Big Picture

A blooming question

Photo from above looking down over greenish blue water.

Photography by Hayden Wainwright (Artsci’19) | This image won the Out in the Field category in the 2020 Queen’s University Art of Research photo contest.

On a hot day in early summer, Allen Tian is using a drone’s camera to find a threat that turns sections of the Rideau waterway into an unhealthy green soup.

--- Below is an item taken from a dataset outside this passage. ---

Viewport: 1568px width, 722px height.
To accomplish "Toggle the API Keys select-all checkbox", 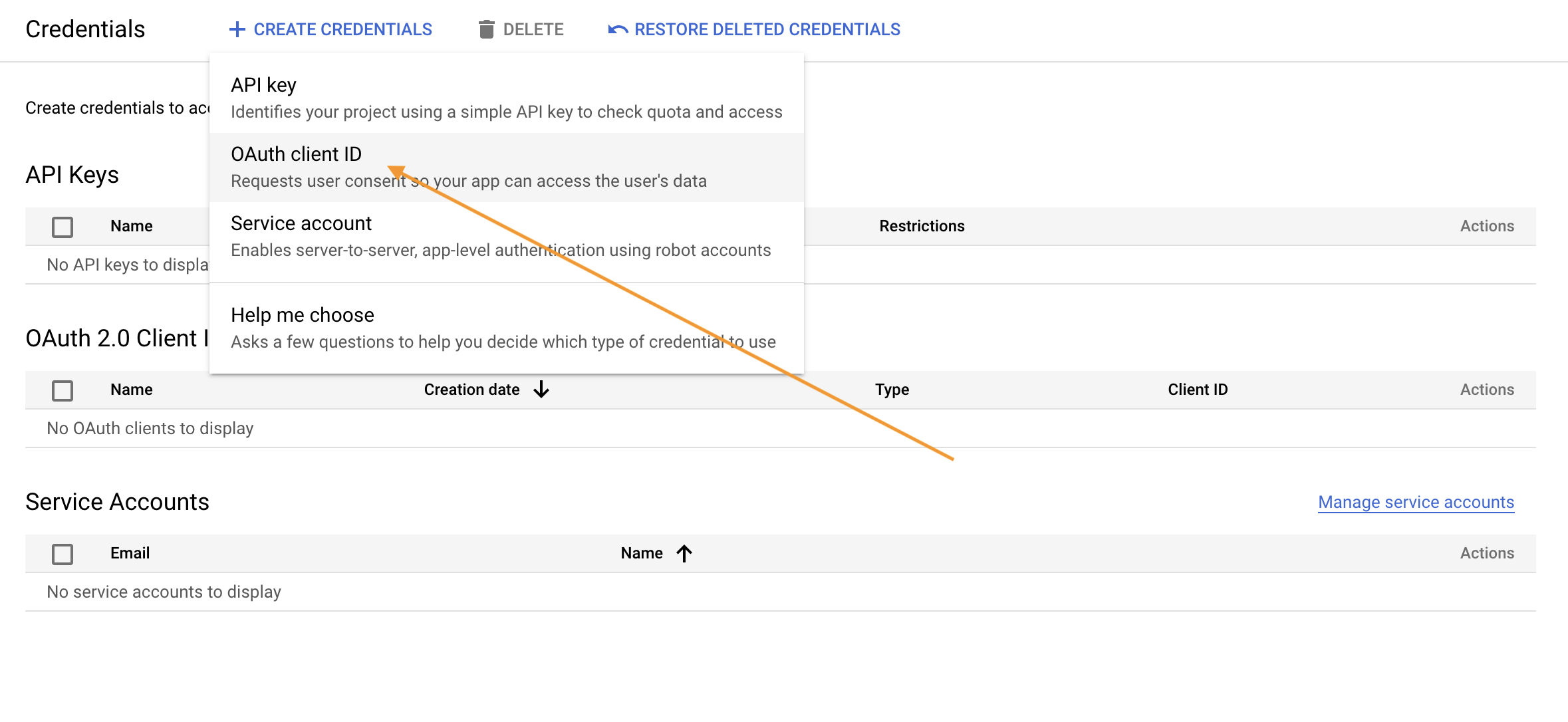I will point(63,227).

As a PhD student, he works at the Queen’s University Biological Station (QUBS), a field lab for many environmental questions. Here, Mr. Tian and colleagues study algae, single-celled organisms in lakes and rivers that multiply faster than internet rumours, turning our precious waters soupy – deadly to fish, and even dangerous to humans (not to mention other animals that may drink from lakes).

“The smell is atrocious,” he says.

Mr. Tian’s group studies a problem that is growing globally due to factors such as a warming climate and the spread of fertilizers that algae feed on. Algae “blooms” (population explosions) can damage multi-million-dollar commercial and sport fisheries, wildlife, and the simple pleasure of a day by the water. His advice: “Don’t drink the lake water.”

Mr. Tian focuses on small lakes, where the rural residents have nowhere near the research and monitoring power that cities around the Great Lakes can muster. Mostly he studies blue-green algae, a type known for releasing toxic chemicals into water.

Algae multiply in vast numbers and soon die, and the decomposing process removes huge amounts of oxygen from the water. This creates low-oxygen areas where fish may not survive, 

widely known in Lake Erie but also a threat in the Rideau system.

Mr. Tian studies environmental DNA, the genetic material of different algae types that is sampled from lake and river water. The same technology identifies variants of the COVID-19 virus from viral RNA in city wastewater.

QUBS funding comes partly from Queen’s but also from donations and researchers that normally come from other universities. Funding has taken a hit since the pandemic shut down some of this field work, including the cabins where researchers live.

Algae blooms have become more common in the past 20 years. A simple $300 drone can spot blue-green algae from above when human eyes at surface level cannot.